Court Opinion

ID: 6271636
Source: CourtListenerOpinion
Date Created: 2022-02-18 15:47:29.026536+00
Date Added: 2024-06-11T08:59:55.399316
License: Public Domain

Opinion by
Rice, P. J.,
The plaintiff sued Gustav Hinrichs and Alfred Hoegerle, *524now or lately trading as The Hinrichs Grand Opera Co., and claimed to recover a balance of $591 for services rendered in the years 1898, 1894, 1895 as an opera singer under a contract with the defendants.
Hoegerle filed an affidavit of defense, of which the following is the material part: “ Deponent has been sued with Gustav Hinrichs, now or lately trading as ‘ The Hinrichs Grand Opera Company.’ That no such partnership ever existed between deponent and Gustav Hinrichs or any other person. That deponent never employed the plaintiff, nor authorized any one to do so for him. That deponent was the treasurer of ‘The Hinrichs Grand Opera Company, Limited,’ which employed the plaintiff in 1894. That in 1895 the deponent was employed by Gustav Hinrichs as business manager.”
Hinrichs filed an affidavit averring that, in the year 1894, the plaintiff was employed by “ The Hinrichs Grand Opera Co., Limited,” and that, in the year 1895, he was employed by him personally and was discharged for cause.
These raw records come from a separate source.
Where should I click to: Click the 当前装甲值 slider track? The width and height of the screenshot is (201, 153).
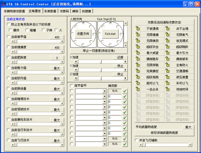pyautogui.click(x=35, y=41)
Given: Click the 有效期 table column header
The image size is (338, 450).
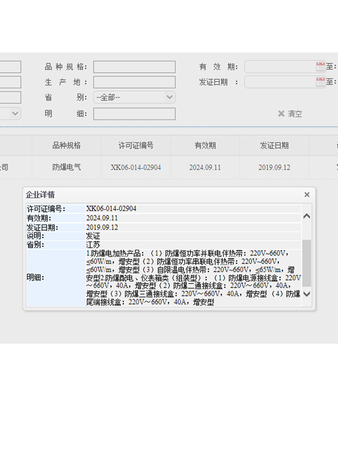Looking at the screenshot, I should tap(205, 145).
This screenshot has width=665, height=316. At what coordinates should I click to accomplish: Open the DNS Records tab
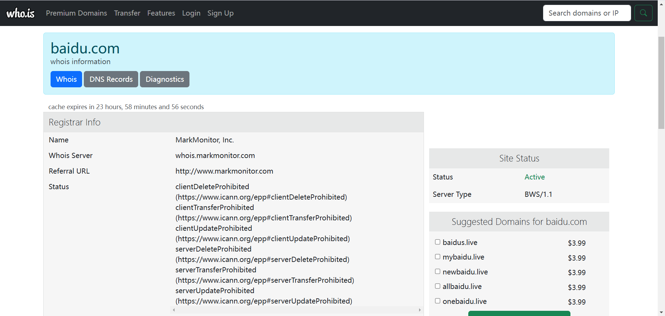tap(111, 79)
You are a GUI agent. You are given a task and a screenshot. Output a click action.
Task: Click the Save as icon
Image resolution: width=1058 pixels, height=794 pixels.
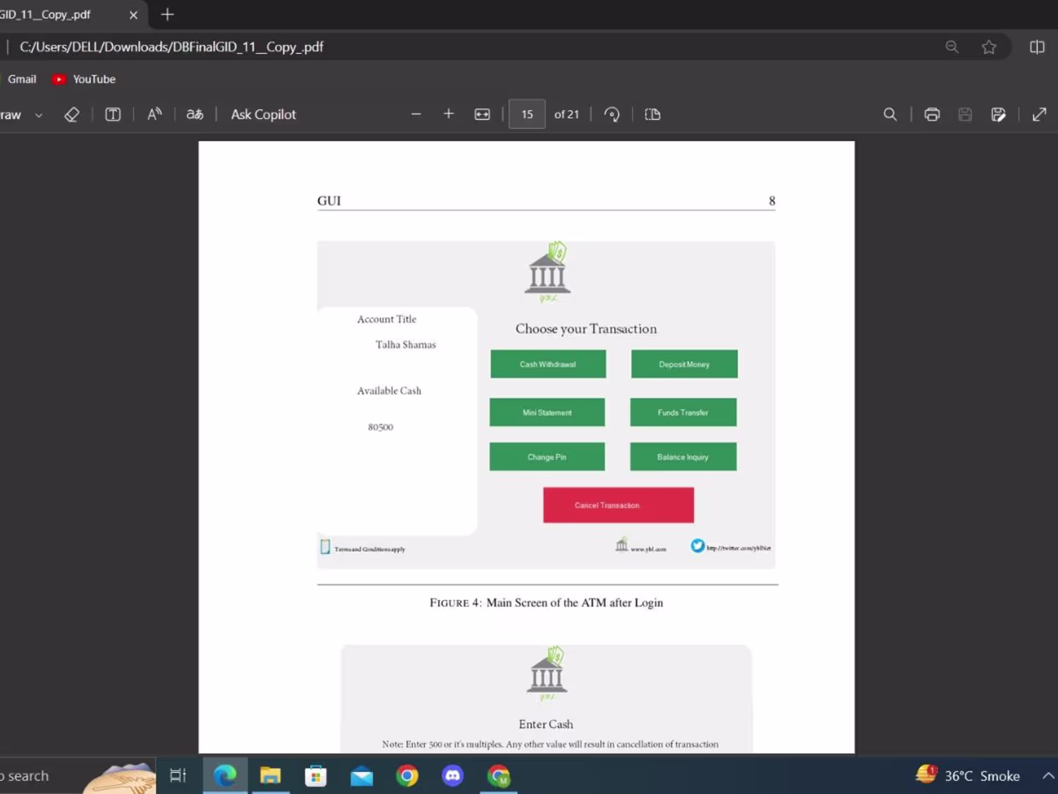coord(998,114)
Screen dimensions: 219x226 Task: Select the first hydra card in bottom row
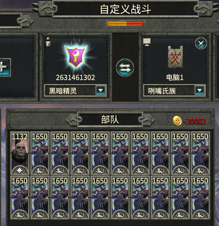click(x=20, y=198)
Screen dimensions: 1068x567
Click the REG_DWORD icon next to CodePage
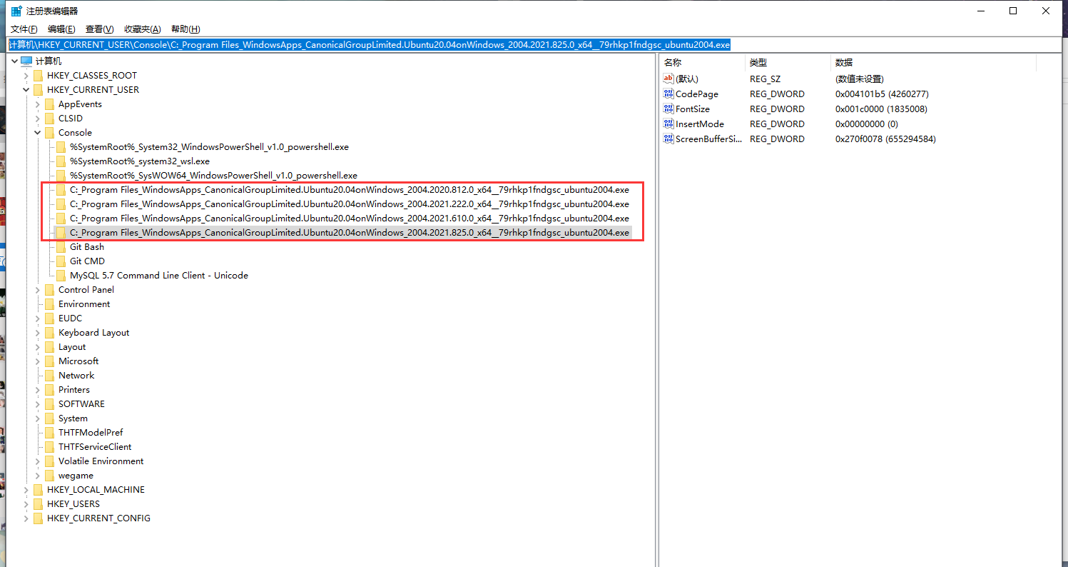tap(668, 94)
The plaintiff took a rule for judgment for want of a sufficient affidavit of defense which he subsequently withdrew and then obtained an order amending the record by striking out the name of Hinrichs and Hoegerle, as parties, and leaving the suit to stand against “ The Hinrichs Grand Opera Co., Limited.”
The secretary of that company then filed an affidavit of defense, denying that the plaintiff was employed by them in the year 1893 or 1895, but admitting that he was so employed in the year 1894 for a period of ten weeks at a salary of $50.00 a week, and that he had been paid on account of such salary $330.
At this stage of the proceedings the plaintiff seems to have thought it advisable to pursue the original defendants. Accordingly he obtained two rules, one for leave to withdraw the amendment heretofore referred to, and the other to show cause why judgment should not be entered for the amount admitted to be due in the original affidavit of defense. The first of these was made absolute on December 21, and on a later date the second was made absolute for $291, which was the amount claimed to have been earned in the years 1893 and 1895.
Judgment having been formally entered against both Hinrichs and Hoegerle for this sum, the latter appealed to this court.
Without commenting on the regularity of the intermediate *525proceedings, it is sufficient for present purposes to say, that after tbe court made absolute the rule for leave to withdraw the amendment of December 2, 1895, the case stood as it did when Hoegerle filed his affidavit of defense. As he unequivocally denied that he was a partner with Hinrichs, and that he had ever employed the plaintiff directly or indirectly, it is difficult to see upon what theory the affidavit could be held insufficient as to any portion of the plaintiff’s claim. In view of these explicit denials, the further averment that the plaintiff was employed by “ The Hinrichs Grand Opera Company, Limited,” in the year 1894, without averring by whom he was employed in the years 1893- and 1895, cannot be construed as an implied admission that he was employed by the defendant. We do not think that the affidavit of defense is equivocal or evasive, and it is very certain that it-contains no distinct admission that the defendant owes the plaintiff any sum whatever. The case is not within the act of May 31,1893 (P. L. 185), relative to taking judgment for the amount admitted to be due: Reilly v. Daly, 159 Pa. 605; Muir v. Shinn, 2 Pa. Superior Ct. 24; New Castle v. Electric Co., 2 Pa. Superior Ct. 228.
The judgment is reversed and a procedendo awarded.